Pasó un mes en la cárcel, obtuvo una libertad bajo fianza y dos años después se demostró su inocencia. Pero, pese a denunciar los tratos a los que fue sometido en Fiscalía, pese a insistir y lograr que el caso fuese revisado por un juez y luego apelar el sobreseimiento del mismo, siete años después sus torturadores siguen libres.

Consecuencias

En casa de Francisco Barra, las peleas se volvieron una constante. Se gritan. Su esposa le exige que no continúe la denuncia contra los funcionarios de la PNB. Teme que lo asesinen. Él se niega, porque siente odio y quiere castigo; piensa que si no lo hace, volverán a allanar su vivienda y el trato será peor. Ambos tienen pesadillas nocturnas.

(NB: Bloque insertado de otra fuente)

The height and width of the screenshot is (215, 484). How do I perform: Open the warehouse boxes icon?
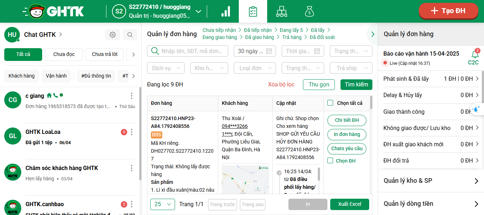[281, 11]
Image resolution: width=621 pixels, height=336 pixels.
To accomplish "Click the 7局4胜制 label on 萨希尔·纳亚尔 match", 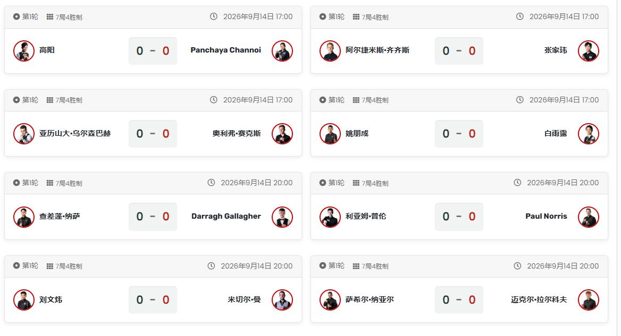I will (x=375, y=266).
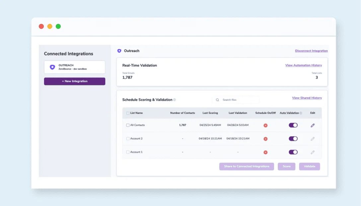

“Las secuelas de una tortura pueden durar por más de dos décadas, porque se trata de un sufrimiento que te causaron en una situación de la que no podías escapar y por actores que se suponen deben protegerte”, indicó Manuel Llorens, psicólogo investigador que tiene una especialidad en el área.

Recuerda que para dejar daños psicológicos en una persona no se necesita la fuerza física, basta con la amenaza de muerte o daño a la integridad física del privado de libertad o de sus familiares.

Llorens explicó que existen cuatro diagnósticos en éste tipo de casos:

.- Hiperactividad: es un estado de alerta continua, insomnio, taquicardia y sensibilidad.

.- Evitación: el paciente no quiere recordar el episodio. Evita sitios y personas relacionadas con el hecho.

.- Disociativo: es una desconexión del entorno y emociones. La persona entra en un estado de “anestesia emocional” que le impide tener un disfrute normal de la vida. Se aísla.

.- Depresión: se trata de una profunda tristeza por un tiempo prolongado.

“Como sociedad, estas prácticas deja lesionada la confianza en el sistema, pues no falta que a cada venezolano sea torturado, para que se dé a conocer que existen esos tratos y se desconfíe del sistema”, aseveró.